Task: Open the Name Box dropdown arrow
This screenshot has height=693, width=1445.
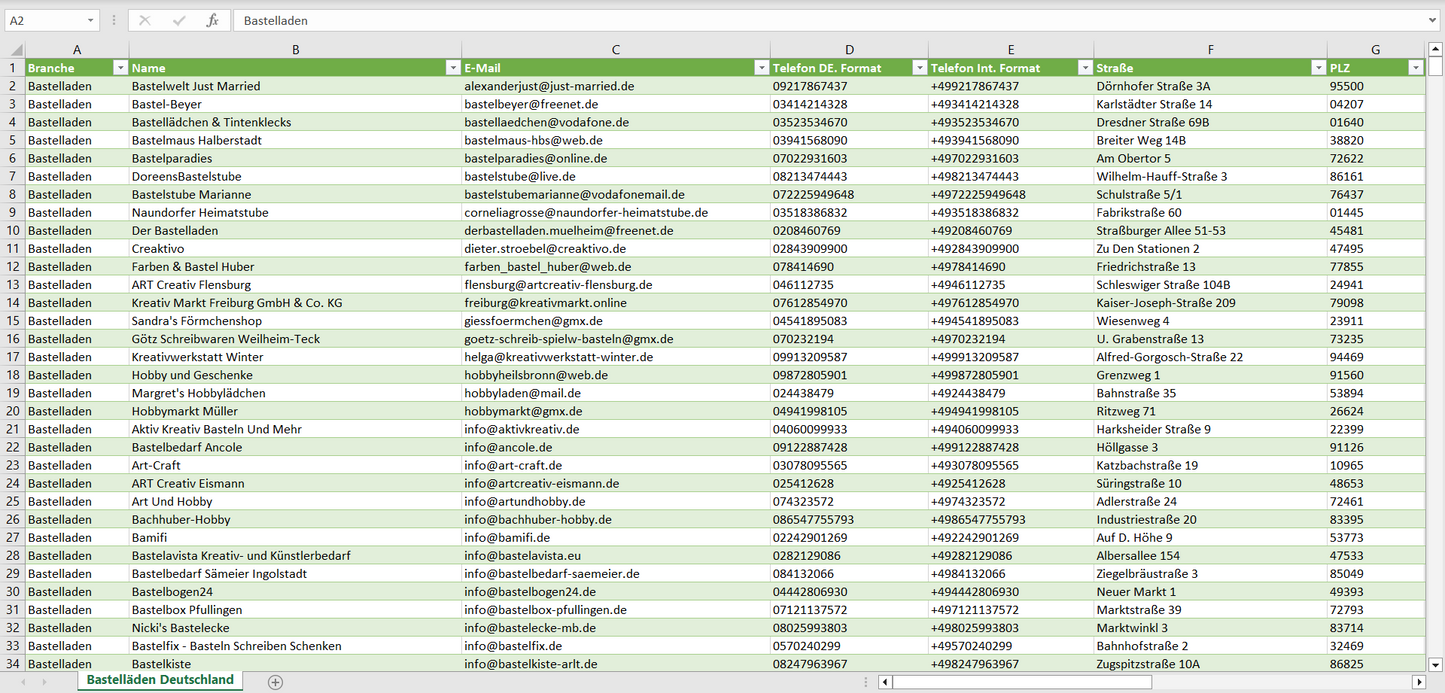Action: [x=90, y=20]
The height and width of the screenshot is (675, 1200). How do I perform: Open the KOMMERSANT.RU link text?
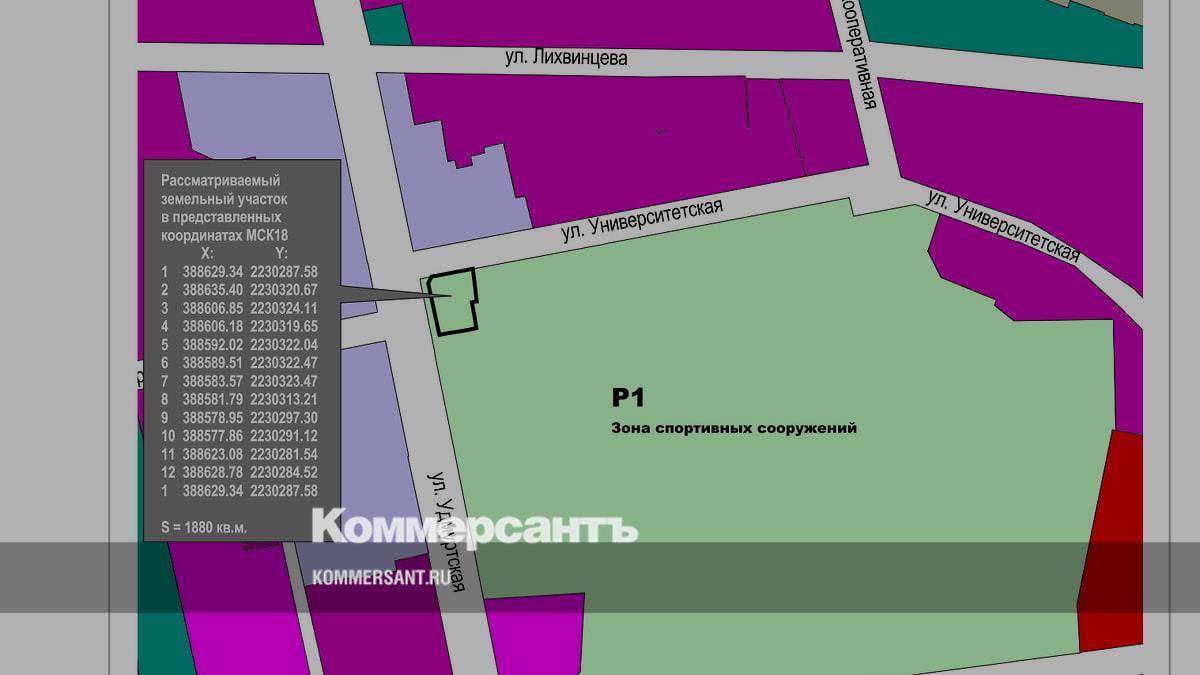click(378, 578)
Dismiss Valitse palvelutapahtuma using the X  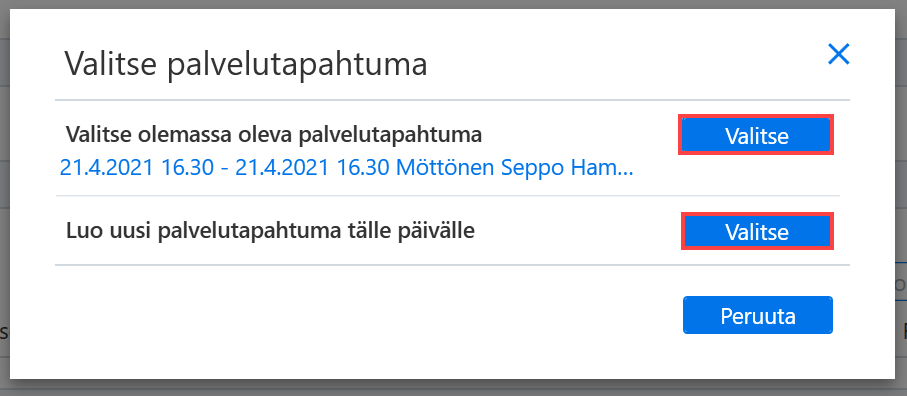[838, 54]
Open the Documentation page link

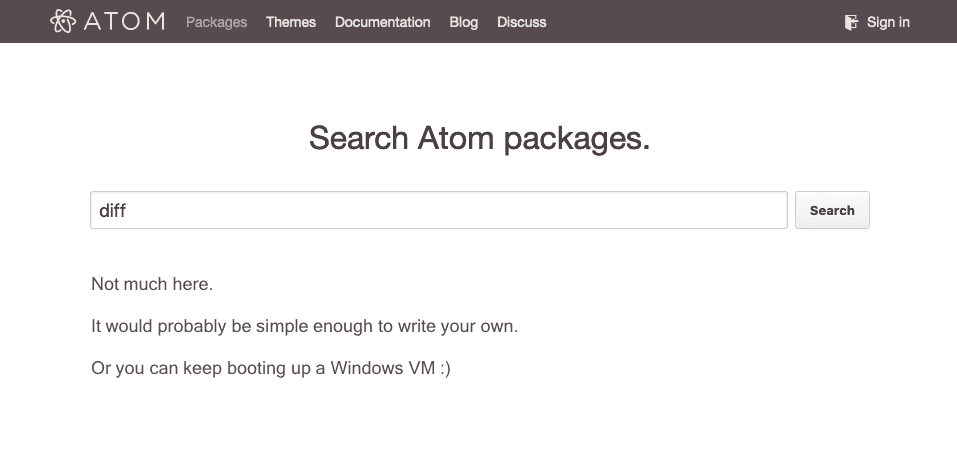[x=383, y=22]
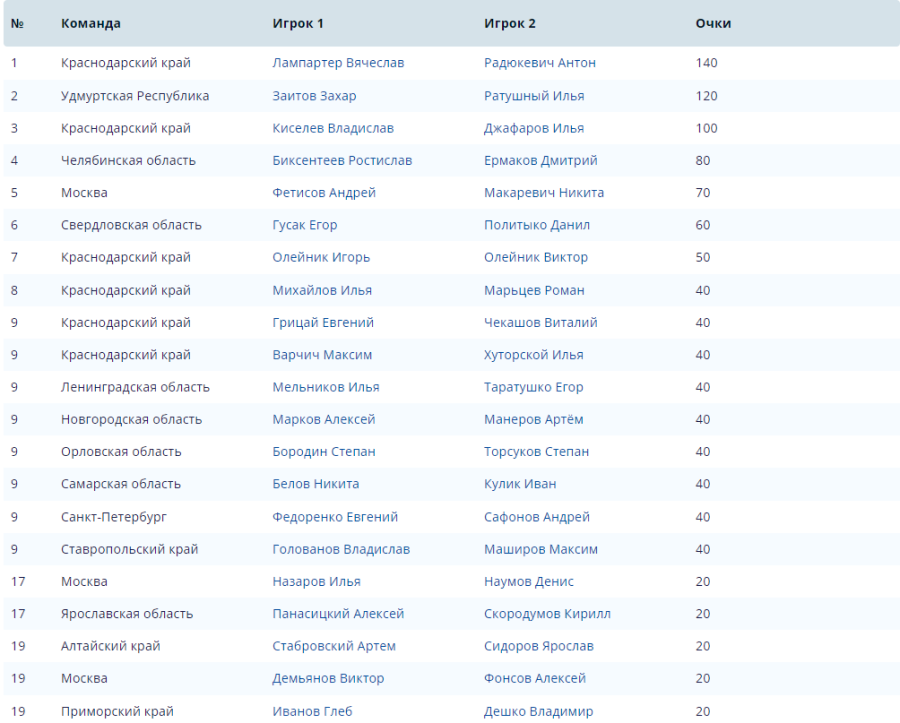Click Мельников Илья name

click(x=326, y=387)
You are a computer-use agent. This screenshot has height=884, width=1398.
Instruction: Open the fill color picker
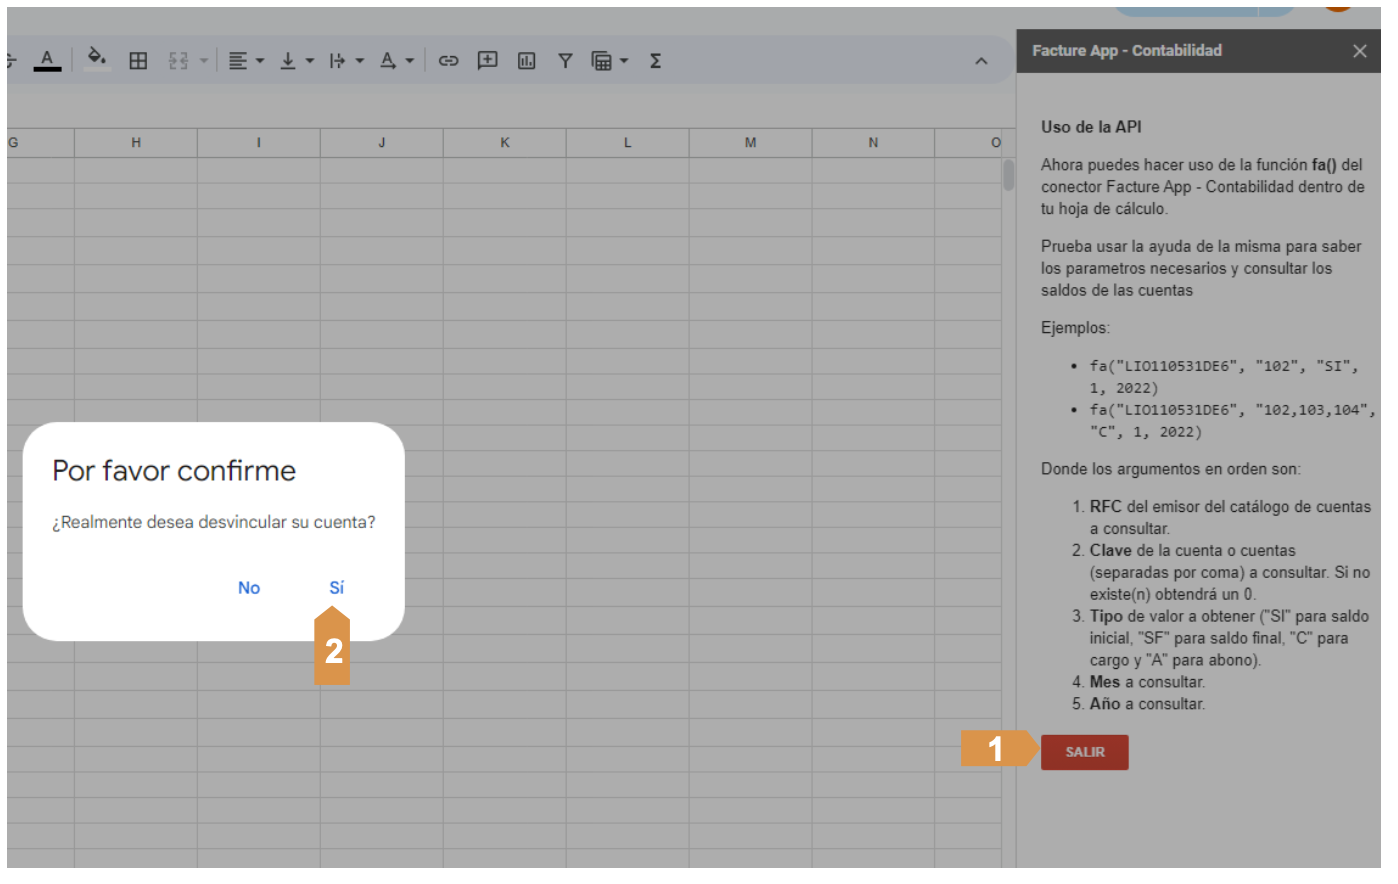(x=97, y=60)
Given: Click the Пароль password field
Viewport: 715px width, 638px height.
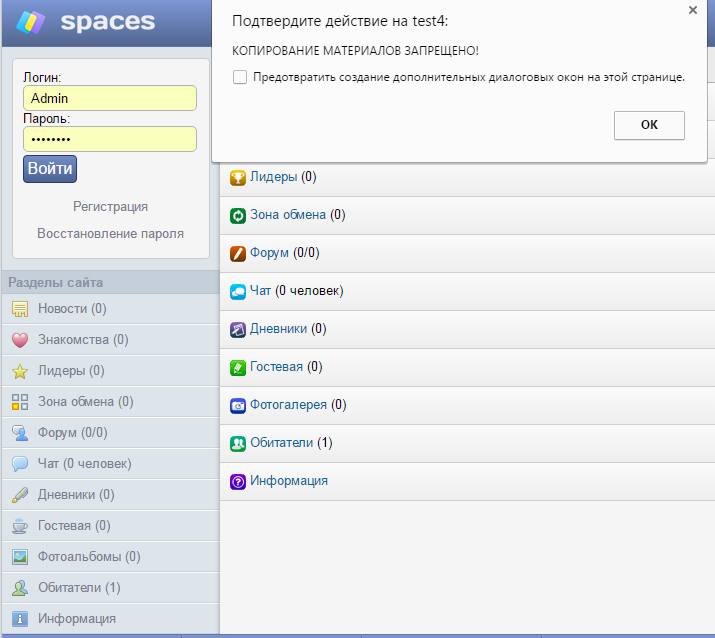Looking at the screenshot, I should coord(109,139).
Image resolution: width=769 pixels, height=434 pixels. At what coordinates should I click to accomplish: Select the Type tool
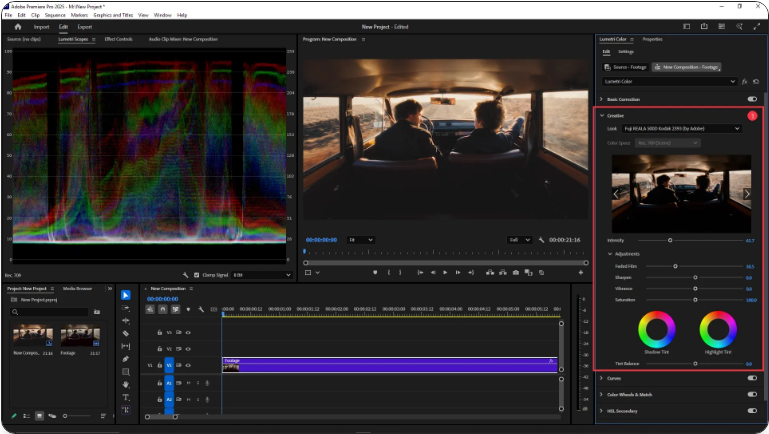(126, 397)
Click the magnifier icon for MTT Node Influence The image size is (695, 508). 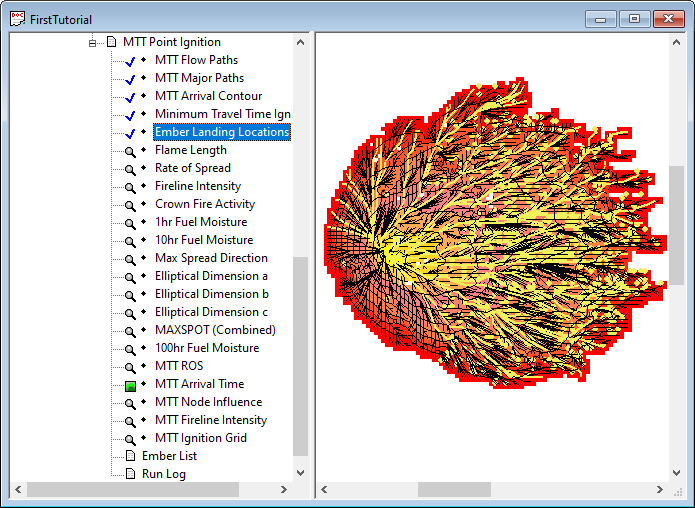click(129, 403)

____________

» Goal
Can you give the entries again, from the start through the line containing "click(378, 578)", with "screenshot" replaced by "screen capture" and everything else left unchanged, but without the pictures?

» Full solution
Task: Open the Name Box dropdown arrow
This screen capture has height=693, width=1445.
Action: [x=90, y=20]
The height and width of the screen capture is (675, 1200). How do I perform: Open the KOMMERSANT.RU link text?
click(378, 578)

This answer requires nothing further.